You can use pd.set_option('display.max_columns', None) if you want to see all of the columns in a very wide data frame.

We added six new videos to help you with Project 10. BUT the example videos are about a data set with beer reviews. You need to (instead) work on the flight data given here: /anvil/projects/tdm/data/flights/2014.csv

Questions

Question 1 (2 points)

  1. The dataset is 2.5 G. For this project, we will only need the following columns, so let us create a DataFrame with only those columns with corresponding data types.

cols = [
    'DepDelay', 'ArrDelay', 'Distance',
    'CarrierDelay', 'WeatherDelay',
    'DepTime', 'ArrTime', 'Diverted', 'AirTime'
]

col_types = {
    'DepDelay': 'float64',
    'ArrDelay': 'float64',
    'Distance': 'float64',
    'CarrierDelay': 'float64',
    'WeatherDelay': 'float64',
    'DepTime': 'float64',
    'ArrTime': 'float64',
    'Diverted': 'int64',
    'AirTime': 'float64'
}
  • You may refer to pandas.read_csv to know more about read only specific columns

Question 2 (2 points)

  1. Use to_numpy() to create a numpy array called mydelays, containing the information from the column DepDelay.

  2. Display the shape and data type in mydelays.

  3. Use nan_to_num() to replace all null values in mydelays to 0.

  4. It can be helpful to know how to manipulate the values in an array! Find the average time in mydelays by calculating the numpy mean() of this array. Afterwards, add 15 minutes to all of the departure delay times stored in mydelays. Finally, use the numpy mean() method again, to calculate and display the average of the updated values in mydelays. How do these two averages compare?

  • The output should look something like this:

output
The average Departure Delay before adding 15 minutes is: .......

The average Departure Delay after adding 15 minutes is: .......

Question 3 (2 points)

  1. Calculate and display the maximum arrival delay and the minimum arrival delay.

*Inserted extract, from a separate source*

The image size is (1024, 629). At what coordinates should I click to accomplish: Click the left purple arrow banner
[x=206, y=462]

  • The output should look something like this:

output
Max Arrival Delay: ...... minutes
Min Arrival Delay: ...... minutes

Question 4 (2 points)

The motivation for questions 4 and 5 is to compare the times needed for calculations in pandas vs. numpy.

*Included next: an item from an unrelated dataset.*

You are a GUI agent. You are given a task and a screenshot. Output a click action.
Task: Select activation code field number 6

In this question, first solve the following 3 questions using pandas (only).

  1. Create a data frame named delayed_flights that contains the information about the flights that satisfy the condition departure delay  60 minutes or arrival delay  60 minutes.

  2. Calculate the average distance for the flights that you found in question 4a, by taking a mean of the Distance column from the pandas data frame.

  3. Display the time needed to calculate the time used for the calculation.

  • You may import the time() library to calculate the time used, as follows:

import time
start_time = time.time()
....
#your program here
....
end_time = time.time()
print(f"Used time is {end_time - start_time}")

Question 5 (2 points)

Please using numpy methods to re-create your work from Question 4, as follows:

  1. Create 3 numpy arrays for the DepDelay, ArrDelay, and Distance data.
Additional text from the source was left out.